X n × d_model h parallel heads head₁: Q₁K₁ᵀ/√d_k → softmax → ·V₁ head₂ head_h concat · W_O n × d_model Each head attends in its own subspace; outputs are concatenated and projected back to d_model. Q, K, V all derive from the same input X — this is what makes it self-attention.

16.2.4 Masking

Two masks adapt attention to different settings, applied by adding \(-\infty\) to scores before the softmax (so masked positions get zero weight):

  • Causal (look-ahead) mask — in a decoder, position \(t\) may only attend to positions \(\le t\). Without it, the model could “see the future” and the language-modelling objective would be trivial. This is what makes GPT autoregressive.
  • Padding mask — variable-length sequences are padded to a common length; the padding positions are masked so they contribute nothing.

16.2.5 Complexity

For sequence length \(n\) and dimension \(d\), the \(QK^\top\) product and the weighting are both \(O(n^2 d)\) in time, and the attention matrix is \(O(n^2)\) in memory. Compare to an RNN’s \(O(n d^2)\) sequential time. Self-attention wins on parallelism (no sequential dependency) but loses on scaling in \(n\) — the central tension the rest of the era engineers around.

16.2.6 Minimal sketch

Single-head self-attention over a toy sequence, with an optional causal mask.

import numpy as np

rng = np.random.default_rng(0)
n, d_model, d_k = 4, 8, 8        # 4 tokens, model dim 8, head dim 8

X = rng.normal(size=(n, d_model))
W_Q = rng.normal(scale=0.3, size=(d_model, d_k))
W_K = rng.normal(scale=0.3, size=(d_model, d_k))
W_V = rng.normal(scale=0.3, size=(d_model, d_k))

def softmax(z, axis=-1):
    z = z - z.max(axis=axis, keepdims=True)
    e = np.exp(z)
    return e / e.sum(axis=axis, keepdims=True)
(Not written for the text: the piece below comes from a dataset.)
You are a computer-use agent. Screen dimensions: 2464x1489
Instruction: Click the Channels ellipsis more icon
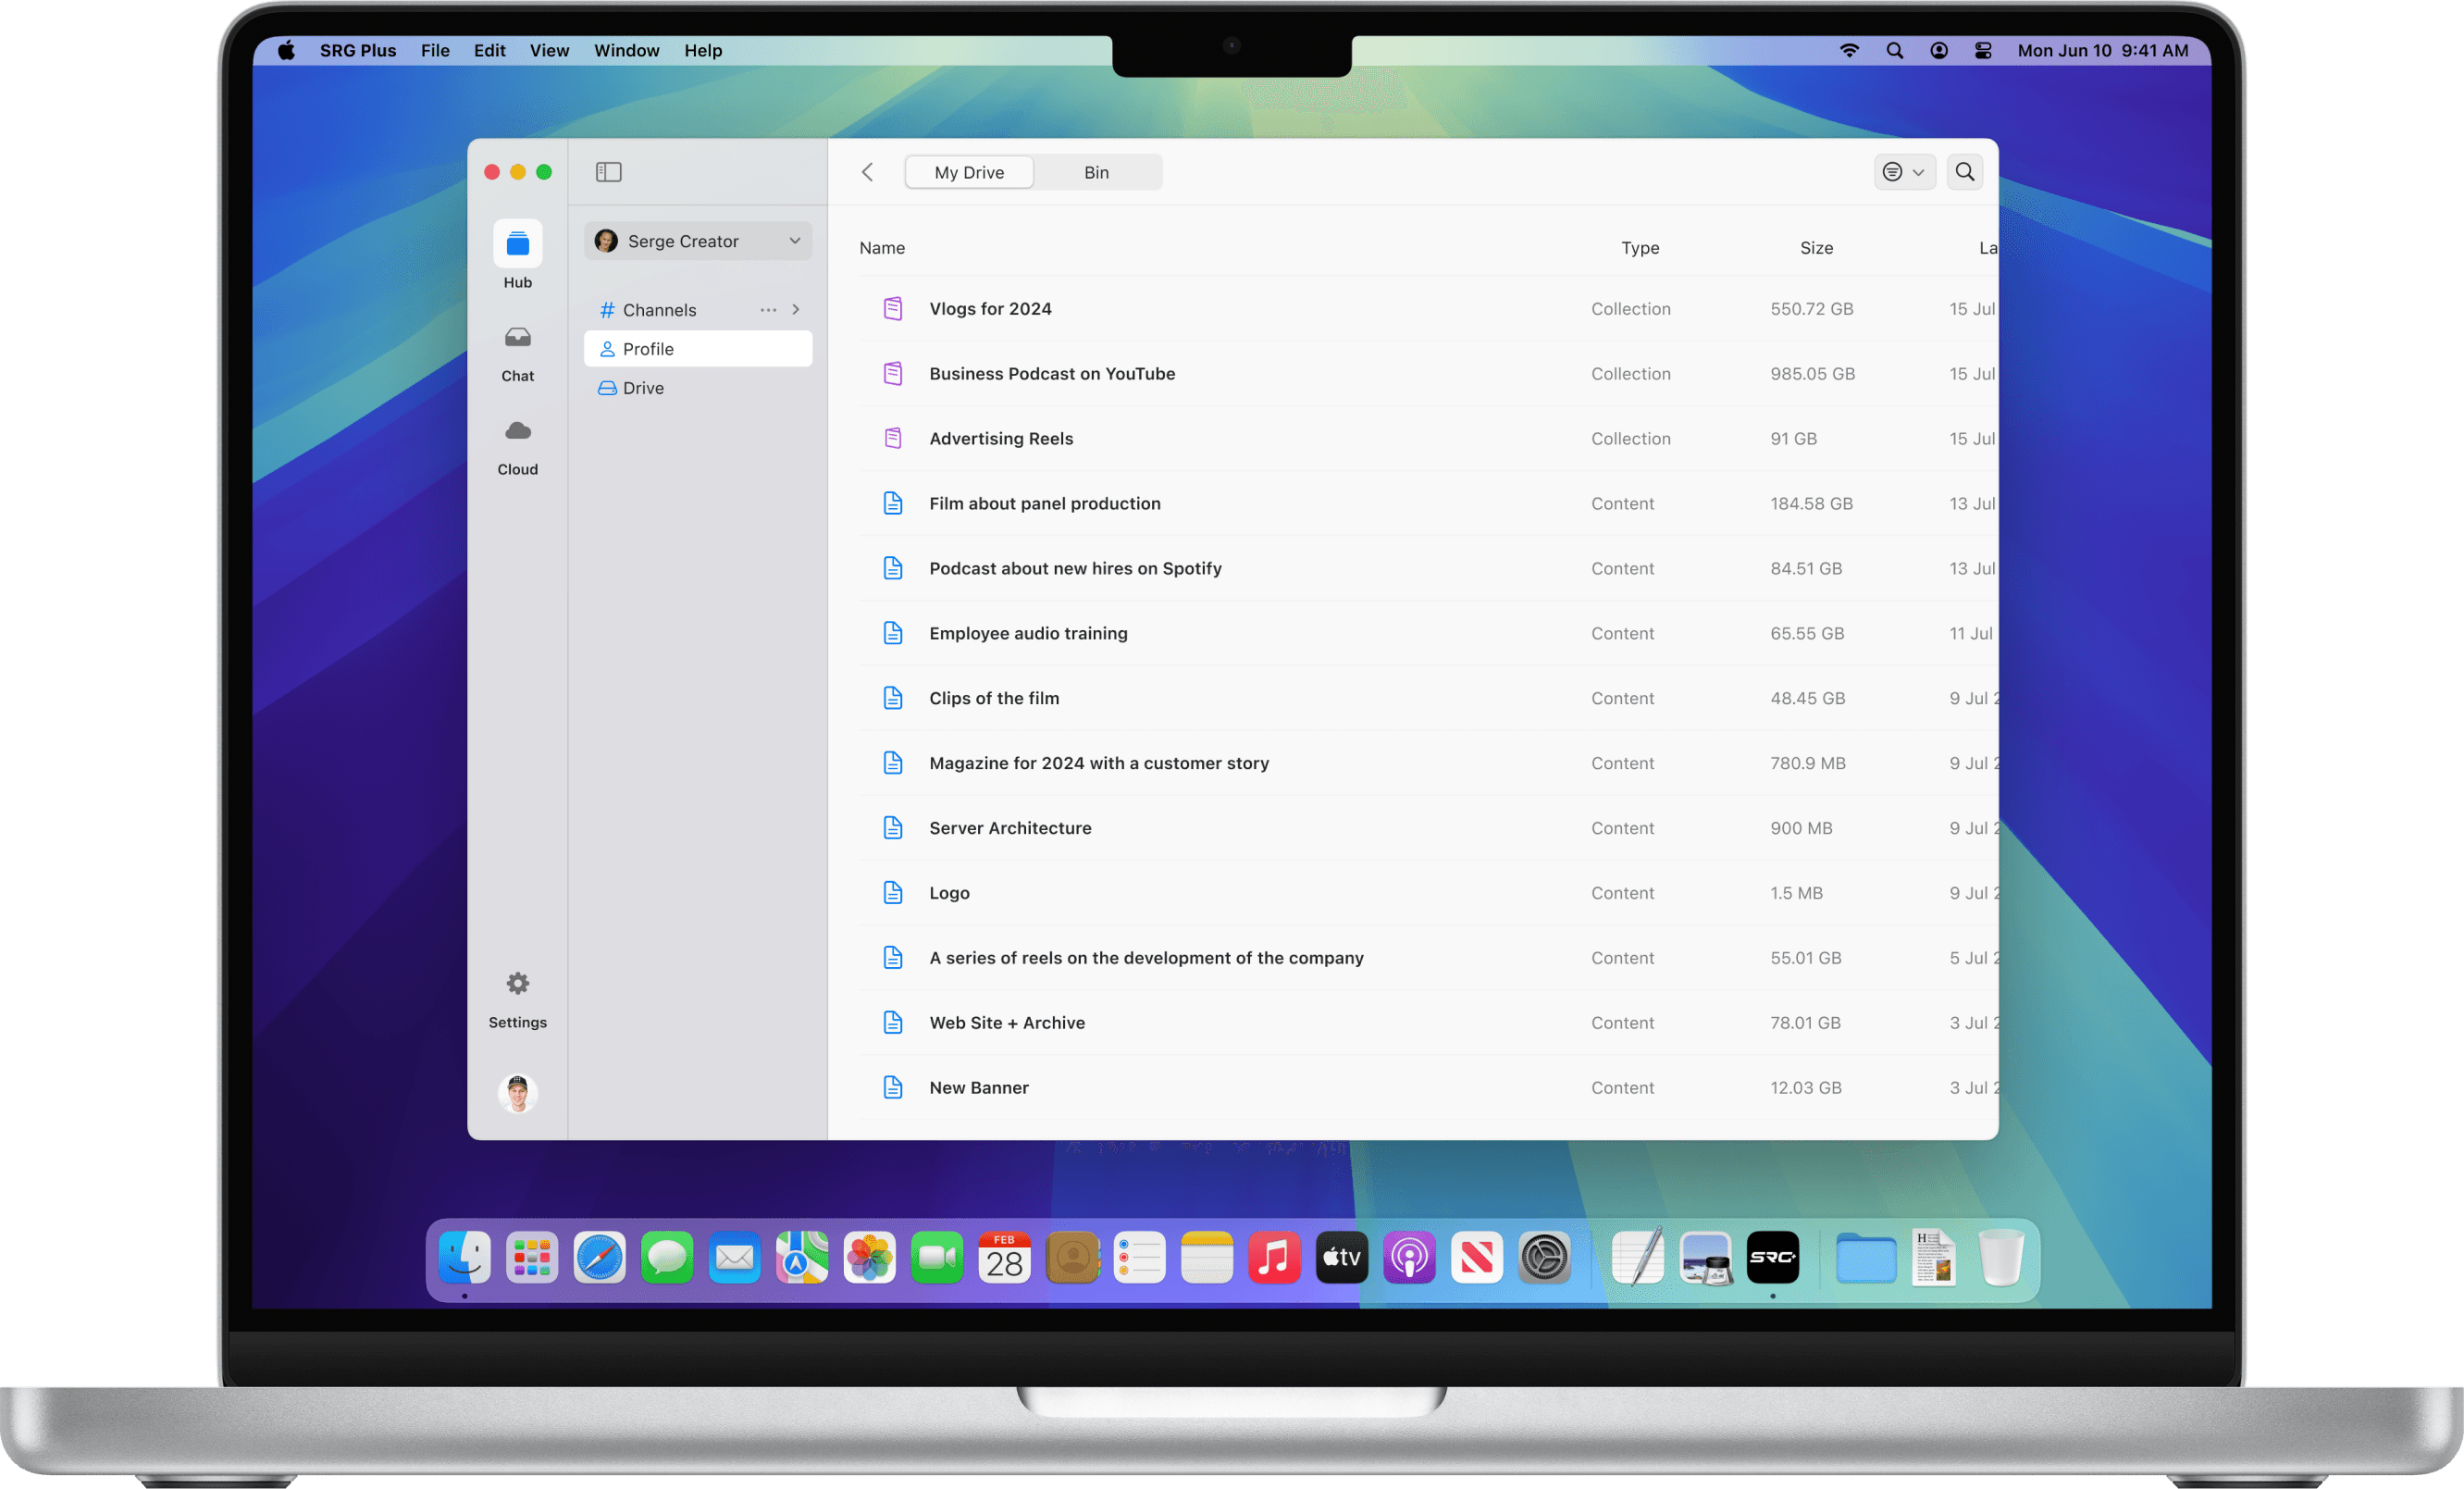point(767,310)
def self_attention(X, causal=False):
    Q, K, V = X @ W_Q, X @ W_K, X @ W_V
    scores = (Q @ K.T) / np.sqrt(d_k)          # (n, n) pairwise scores
    if causal:                                  # mask future positions
        mask = np.triu(np.ones((n, n)), k=1).astype(bool)
        scores[mask] = -np.inf
    A = softmax(scores, axis=-1)                # attention weights
    return A @ V, A

out, A = self_attention(X, causal=True)
print("attention weights (causal — lower triangular):")
print(np.round(A, 2))
print("output shape:", out.shape)
attention weights (causal — lower triangular):
[[1.   0.   0.   0.  ]
 [0.98 0.02 0.   0.  ]
 [0.32 0.34 0.35 0.  ]
 [0.23 0.27 0.22 0.28]]
output shape: (4, 8)
TipGoing deeper
  • The full encoder/decoder stack that wraps this mechanism — residuals, layer norm, position-wise FFN — is the next chapter: The Transformer.
  • Self-attention has no notion of order on its own; position must be injected separately — see Positional Encoding.
  • The \(O(n^2)\) memory cost and its mitigations (KV-cache, GQA, MLA) are covered in KV-Cache.

16.3 Application & impact

Concept here What it becomes Where
Scaled dot-product The universal attention primitive Every Transformer, every LLM
Q/K/V projections Cross-attention (Q from decoder, K/V from encoder) Enc-dec Transformers, T5
Multi-head Attention-head analysis, head pruning Interpretability, efficient inference
Causal mask Autoregressive generation GPT family, all decoder-only LLMs
\(O(n^2)\) cost Efficient-attention research Flash Attention, GQA, MLA, sparse attention
  • The keystone result: Vaswani et al. (Vaswani et al., 2017) showed a stack of self-attention + feedforward layers beats RNN/CNN sequence models on translation while training far faster — parallelism over sequence length was the unlock.
  • Cross-attention is the same operation with queries from one sequence and keys/values from another — the encoder-decoder bridge, inherited directly from RNN attention.
  • Heads as a research surface: because each head is a separate attention map, multi-head attention became the main object of interpretability work (induction heads, attention-head pruning, GQA’s head sharing).
NoteKey takeaway

Self-attention is one matrix expression — \(\operatorname{softmax}(QK^\top/\sqrt{d_k})V\) — applied to a sequence attending to itself. Multi-head runs several in parallel subspaces. Removing recurrence buys massive parallelism at the price of quadratic cost in sequence length. Everything else in the Transformer is plumbing around this core; everything after the Transformer is either scaling it up or making the quadratic term cheaper.